Why Iran is the elephant in the room at Warsaw summit

The US decision to host a Middle East conference in Warsaw looks set to be a curious diplomatic occasion. But why is this gathering of mainly Western and Arab governments being held in the Polish capital? Poland, which is co-hosting the conference, is not known for its deep involvement in the Middle East’s myriad problems.

But it is an active member of the Nato alliance, and its dark history at the hands of Russia gives it good reason to cosy up to Washington. Poland is hosting one of the US anti-ballistic missile sites in Europe.

Indeed some Poles are eager to see a large fully-fledged US military base – what some have dubbed “Fort Trump” – on their soil. So co-hosting this would-be US diplomatic extravaganza makes clear sense to them.

But one is left with the nagging thought that this meeting is in Poland primarily for one reason – none of Washington’s other close partners in Europe were terribly eager to host it.

The gathering has prompted a collective yawn in European diplomatic circles. Even at this late stage it is uncertain who exactly will turn up and at what level many countries will be represented.

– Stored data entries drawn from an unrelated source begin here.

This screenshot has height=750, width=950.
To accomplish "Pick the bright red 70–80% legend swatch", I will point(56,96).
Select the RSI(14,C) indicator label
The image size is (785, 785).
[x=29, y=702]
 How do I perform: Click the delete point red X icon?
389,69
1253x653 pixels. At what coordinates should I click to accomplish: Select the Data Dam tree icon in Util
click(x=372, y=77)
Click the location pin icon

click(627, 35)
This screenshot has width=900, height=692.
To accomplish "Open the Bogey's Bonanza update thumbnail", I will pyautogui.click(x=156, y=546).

The genesis of this gathering was a proposal by the Americans to have an international meeting to increase the pressure on Tehran. But this idea was quickly revised since there was little enthusiasm among some of Washington’s Western European allies.

Indeed it became clear that putting the spotlight solely on Iran might simply highlight the divisions in the Western camp in the wake of the Trump administration’s decision to pull out of the nuclear agreement – the JCPOA – with Tehran.

So instead the agenda has been broadened with the meeting now billed as a ministerial aimed at “Promoting a Future of Peace and Security in the Middle East”.

Iran is not named on the agenda which includes broad thematic issues like humanitarian and refugee challenges, missile proliferation and 21st Century threats like cyber and terrorism.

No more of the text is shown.